**WRITTEN TASK 1**:
Answer these questions from the Withcall Tunnel post.
(a) In roughly what year was the tunnel constructed, and over how many years?
(b) Why did the bricklayers go on strike?
(c) What covered the ballast, and what caused it?
**WRITTEN TASK 2**:
Carry on the Withcall Tunnel post from the point where it stops.

-- begin SOURCE DOCUMENT --

# Withcall Tunnel Weirdness. The Great Northern in all its glory.



## Black Shuck (Jul 18, 2009)

I have been waiting to walk this Leviathan for what seems forever now. Finally made it all the way through and back again!, Withcall Tunnel was constructed in 1874 ish over 2 years with many problems due to water ingress and Lime on the Bricklayers Hands for which they went on strike. Many Trains needed 2 attempts to make the pass through this tunnel as the Gradient is torturous. I would take a guess as around 1 in 80 or even worse. Explored with Spawney, Cheers for the company mate, your a Legend!... The West Portal plus Stinging Nettles 






The Doorway of Gloom!...


View from inside towards West Portal 


Signalling Cable Hook, God I love Railway Stuff!


Ballast covered with Calcite from water ingress through the Brickwork..





Chain Marker





Signalling Cable Pulleys were covered with Rust and Wood was so rotten you could poke a finger through it.

-- end SOURCE DOCUMENT --
-- begin STORED DATA --

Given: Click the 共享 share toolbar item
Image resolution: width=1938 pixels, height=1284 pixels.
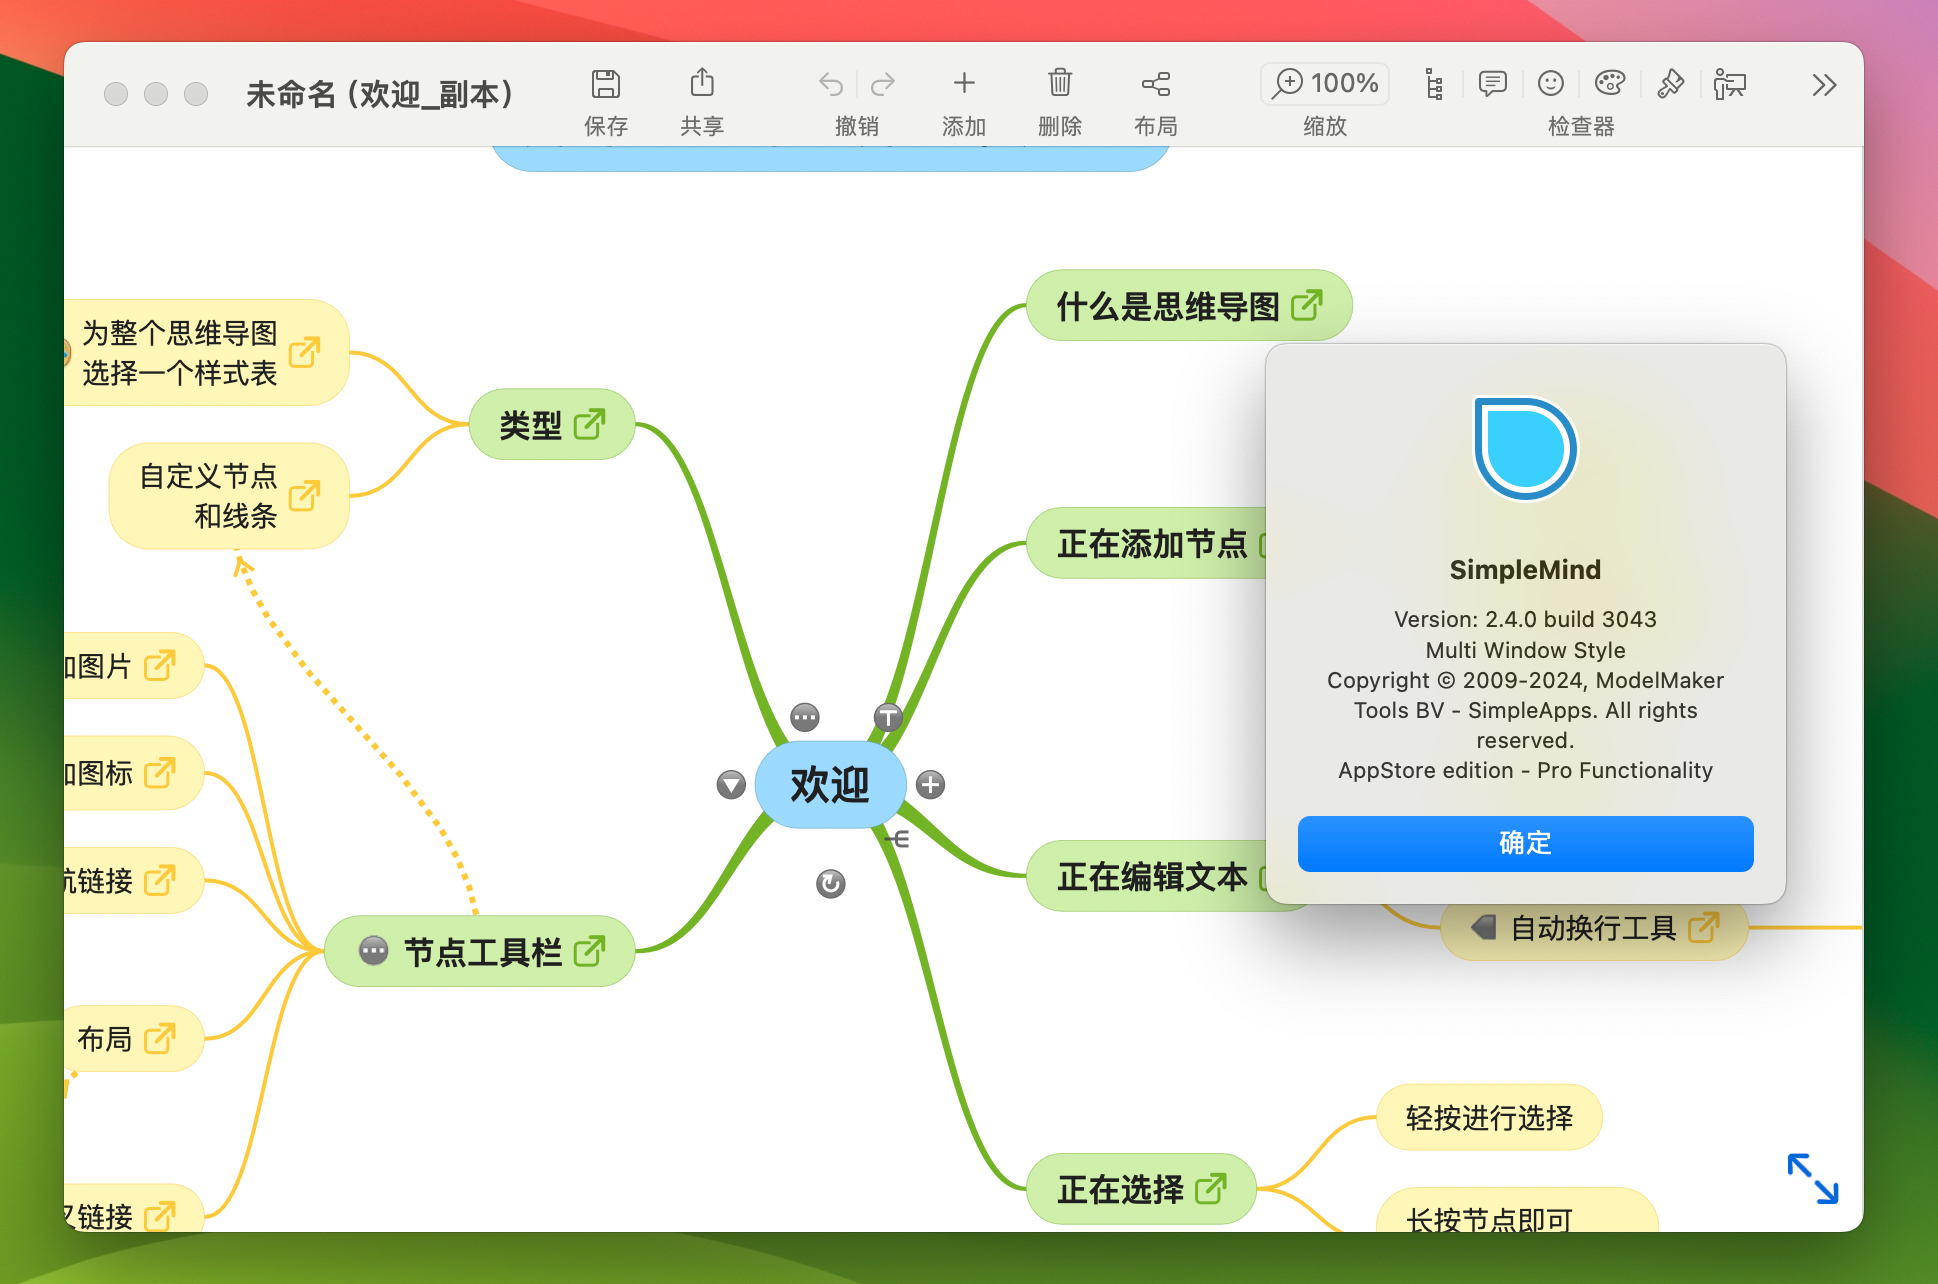Looking at the screenshot, I should 701,84.
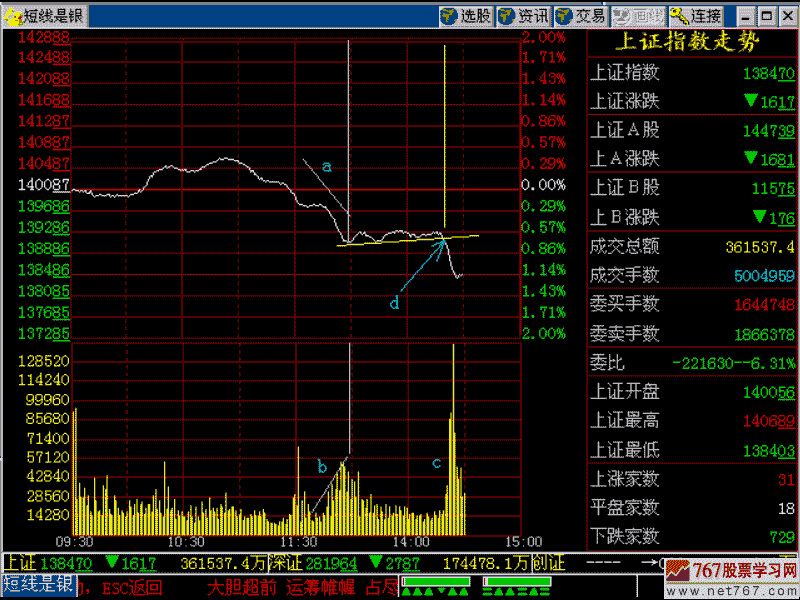
Task: Maximize the 短线是银 window
Action: point(765,15)
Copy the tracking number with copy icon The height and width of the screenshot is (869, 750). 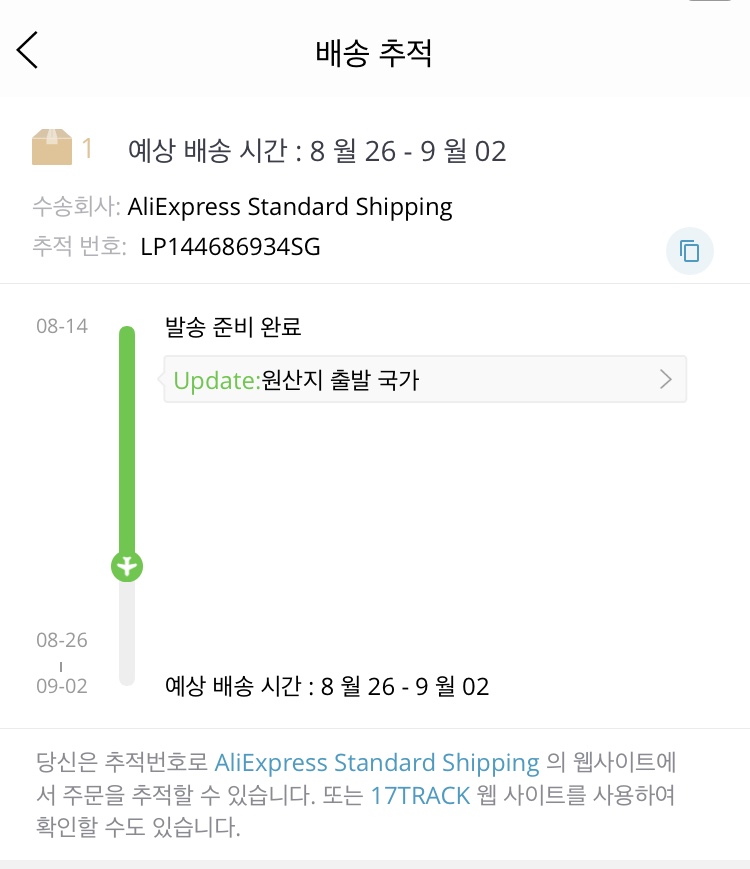(x=689, y=250)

-- end STORED DATA --

**REPLY 1**:
(a) Around 1874, over 2 years.
(b) Because of lime on their hands.
(c) Calcite, from water ingress through the brickwork.

**REPLY 2**:
Funky Guttering from the top of the Tunnel!


Fook me Guys its bloody dark in here..








View out from the East Portal in case people didnt believe me!


How cool is this! An alien Stalactite!





God I just love Calcification











Calcified Ballast














Sorry about all the pics but we had a wail of a time under here. Spawney should have some crackers as well!


----------



## Badoosh (Jul 18, 2009)

Glad to see you finally made the visit! You were a little anxious of how your shots would come out but hey, you sure got some good ones, good stuff mate . Cracking tunnel isn't it?


----------



## Labb (Jul 19, 2009)

Some great pictures her, Black Schuck. I am happy I was NOT with you. You sure understand why.


----------



## TK421 (Jul 19, 2009)

Well done Black Shuck, that is an impressive set of photos, I can tell you like calcified objects mate! Some really interesting railway fittings left in there also. Great report mate


----------



## Black Shuck (Jul 19, 2009)

Badoosh said:


> Glad to see you finally made the visit! You were a little anxious of how your shots would come out but hey, you sure got some good ones, good stuff mate . Cracking tunnel isn't it?



Its bloody fantastic in there Bads. We were halfway in and a Tunnel Fog seemd to come from nowhere it was very eerie. Well worth the effort though I think. Has the Tunnel near you got Calcification.


----------



## Black Shuck (Jul 19, 2009)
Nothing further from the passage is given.